> [TASK PROMPT] Quote every row below verbatim, from the first to the last.

____ MATERIAL FOR THIS TASK

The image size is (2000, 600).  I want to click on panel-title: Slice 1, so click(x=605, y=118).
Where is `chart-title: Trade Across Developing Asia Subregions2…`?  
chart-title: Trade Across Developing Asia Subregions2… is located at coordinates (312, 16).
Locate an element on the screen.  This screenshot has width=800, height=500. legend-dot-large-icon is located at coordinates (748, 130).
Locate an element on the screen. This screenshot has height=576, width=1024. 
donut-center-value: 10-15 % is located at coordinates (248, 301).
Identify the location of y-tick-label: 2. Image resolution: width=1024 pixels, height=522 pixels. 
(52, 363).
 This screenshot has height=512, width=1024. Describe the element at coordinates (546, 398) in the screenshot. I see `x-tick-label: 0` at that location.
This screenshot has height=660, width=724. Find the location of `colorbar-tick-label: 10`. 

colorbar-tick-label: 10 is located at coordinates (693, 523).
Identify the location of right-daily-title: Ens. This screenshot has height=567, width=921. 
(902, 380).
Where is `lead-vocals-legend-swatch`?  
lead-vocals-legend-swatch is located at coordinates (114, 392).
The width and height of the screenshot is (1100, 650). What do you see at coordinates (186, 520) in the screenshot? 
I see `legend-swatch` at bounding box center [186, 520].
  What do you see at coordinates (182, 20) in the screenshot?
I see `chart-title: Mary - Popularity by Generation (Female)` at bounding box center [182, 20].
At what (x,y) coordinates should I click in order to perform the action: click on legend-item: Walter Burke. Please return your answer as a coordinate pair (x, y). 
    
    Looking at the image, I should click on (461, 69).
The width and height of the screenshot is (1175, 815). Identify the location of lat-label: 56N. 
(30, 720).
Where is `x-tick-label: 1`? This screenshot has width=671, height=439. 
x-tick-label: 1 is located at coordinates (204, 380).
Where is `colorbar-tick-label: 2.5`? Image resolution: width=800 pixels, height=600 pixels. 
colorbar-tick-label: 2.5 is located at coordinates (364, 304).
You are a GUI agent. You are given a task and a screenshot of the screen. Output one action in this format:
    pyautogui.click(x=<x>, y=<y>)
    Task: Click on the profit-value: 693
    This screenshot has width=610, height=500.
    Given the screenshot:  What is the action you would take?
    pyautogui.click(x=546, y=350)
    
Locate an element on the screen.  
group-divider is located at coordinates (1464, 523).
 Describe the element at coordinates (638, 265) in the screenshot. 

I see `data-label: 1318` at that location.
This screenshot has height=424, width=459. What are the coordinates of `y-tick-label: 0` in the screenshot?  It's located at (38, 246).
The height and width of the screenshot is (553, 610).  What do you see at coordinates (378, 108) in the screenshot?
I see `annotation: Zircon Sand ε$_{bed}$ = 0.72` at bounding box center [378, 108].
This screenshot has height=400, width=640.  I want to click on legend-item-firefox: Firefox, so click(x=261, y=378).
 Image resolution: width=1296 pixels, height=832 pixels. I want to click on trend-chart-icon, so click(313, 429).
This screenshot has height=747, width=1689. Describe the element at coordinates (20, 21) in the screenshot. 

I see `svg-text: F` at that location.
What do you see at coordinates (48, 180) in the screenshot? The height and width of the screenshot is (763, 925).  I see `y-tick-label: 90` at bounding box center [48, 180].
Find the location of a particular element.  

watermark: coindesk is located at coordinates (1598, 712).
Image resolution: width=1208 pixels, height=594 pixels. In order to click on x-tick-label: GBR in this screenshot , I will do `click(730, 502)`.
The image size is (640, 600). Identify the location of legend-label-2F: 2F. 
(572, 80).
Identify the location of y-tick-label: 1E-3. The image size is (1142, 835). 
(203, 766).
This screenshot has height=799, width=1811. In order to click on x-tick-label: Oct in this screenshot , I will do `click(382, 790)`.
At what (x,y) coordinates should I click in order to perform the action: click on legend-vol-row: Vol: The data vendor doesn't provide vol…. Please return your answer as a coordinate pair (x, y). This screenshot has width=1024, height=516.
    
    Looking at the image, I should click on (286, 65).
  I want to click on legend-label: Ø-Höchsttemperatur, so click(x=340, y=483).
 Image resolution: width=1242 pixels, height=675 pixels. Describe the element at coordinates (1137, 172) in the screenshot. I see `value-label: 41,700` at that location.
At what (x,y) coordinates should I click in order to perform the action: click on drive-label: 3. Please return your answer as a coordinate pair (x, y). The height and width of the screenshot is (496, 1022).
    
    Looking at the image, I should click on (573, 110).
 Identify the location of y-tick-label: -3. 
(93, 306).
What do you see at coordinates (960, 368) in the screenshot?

________

> [RESPONSE]
The image size is (2000, 600).  I want to click on panel-title: Slice 1, so click(x=605, y=118).
Where is `chart-title: Trade Across Developing Asia Subregions2…`?  
chart-title: Trade Across Developing Asia Subregions2… is located at coordinates (312, 16).
Locate an element on the screen.  This screenshot has width=800, height=500. legend-dot-large-icon is located at coordinates (748, 130).
Locate an element on the screen. This screenshot has height=576, width=1024. 
donut-center-value: 10-15 % is located at coordinates (248, 301).
Identify the location of y-tick-label: 2. Image resolution: width=1024 pixels, height=522 pixels. 
(52, 363).
 This screenshot has height=512, width=1024. Describe the element at coordinates (546, 398) in the screenshot. I see `x-tick-label: 0` at that location.
This screenshot has height=660, width=724. Find the location of `colorbar-tick-label: 10`. 

colorbar-tick-label: 10 is located at coordinates (693, 523).
Identify the location of right-daily-title: Ens. This screenshot has height=567, width=921. 
(902, 380).
Where is `lead-vocals-legend-swatch`?  
lead-vocals-legend-swatch is located at coordinates (114, 392).
The width and height of the screenshot is (1100, 650). What do you see at coordinates (186, 520) in the screenshot? 
I see `legend-swatch` at bounding box center [186, 520].
  What do you see at coordinates (182, 20) in the screenshot?
I see `chart-title: Mary - Popularity by Generation (Female)` at bounding box center [182, 20].
At what (x,y) coordinates should I click in order to perform the action: click on legend-item: Walter Burke. Please return your answer as a coordinate pair (x, y). 
    
    Looking at the image, I should click on (461, 69).
The width and height of the screenshot is (1175, 815). Identify the location of lat-label: 56N. 
(30, 720).
Where is `x-tick-label: 1`? This screenshot has width=671, height=439. 
x-tick-label: 1 is located at coordinates (204, 380).
Where is `colorbar-tick-label: 2.5`? Image resolution: width=800 pixels, height=600 pixels. 
colorbar-tick-label: 2.5 is located at coordinates (364, 304).
You are a GUI agent. You are given a task and a screenshot of the screen. Output one action in this format:
    pyautogui.click(x=<x>, y=<y>)
    Task: Click on the profit-value: 693
    This screenshot has width=610, height=500.
    Given the screenshot:  What is the action you would take?
    pyautogui.click(x=546, y=350)
    
Locate an element on the screen.  
group-divider is located at coordinates (1464, 523).
 Describe the element at coordinates (638, 265) in the screenshot. 

I see `data-label: 1318` at that location.
This screenshot has height=424, width=459. What are the coordinates of `y-tick-label: 0` in the screenshot?  It's located at (38, 246).
The height and width of the screenshot is (553, 610).  What do you see at coordinates (378, 108) in the screenshot?
I see `annotation: Zircon Sand ε$_{bed}$ = 0.72` at bounding box center [378, 108].
This screenshot has height=400, width=640.  I want to click on legend-item-firefox: Firefox, so click(x=261, y=378).
 Image resolution: width=1296 pixels, height=832 pixels. I want to click on trend-chart-icon, so click(313, 429).
This screenshot has height=747, width=1689. Describe the element at coordinates (20, 21) in the screenshot. 

I see `svg-text: F` at that location.
What do you see at coordinates (48, 180) in the screenshot? The height and width of the screenshot is (763, 925).  I see `y-tick-label: 90` at bounding box center [48, 180].
Find the location of a particular element.  

watermark: coindesk is located at coordinates (1598, 712).
Image resolution: width=1208 pixels, height=594 pixels. In order to click on x-tick-label: GBR in this screenshot , I will do `click(730, 502)`.
The image size is (640, 600). Identify the location of legend-label-2F: 2F. 
(572, 80).
Identify the location of y-tick-label: 1E-3. The image size is (1142, 835). 
(203, 766).
This screenshot has height=799, width=1811. In order to click on x-tick-label: Oct in this screenshot , I will do `click(382, 790)`.
At what (x,y) coordinates should I click in order to perform the action: click on legend-vol-row: Vol: The data vendor doesn't provide vol…. Please return your answer as a coordinate pair (x, y). This screenshot has width=1024, height=516.
    
    Looking at the image, I should click on (286, 65).
  I want to click on legend-label: Ø-Höchsttemperatur, so click(x=340, y=483).
 Image resolution: width=1242 pixels, height=675 pixels. Describe the element at coordinates (1137, 172) in the screenshot. I see `value-label: 41,700` at that location.
At what (x,y) coordinates should I click in order to perform the action: click on drive-label: 3. Please return your answer as a coordinate pair (x, y). The height and width of the screenshot is (496, 1022).
    
    Looking at the image, I should click on (573, 110).
 Identify the location of y-tick-label: -3. 
(93, 306).
What do you see at coordinates (960, 368) in the screenshot?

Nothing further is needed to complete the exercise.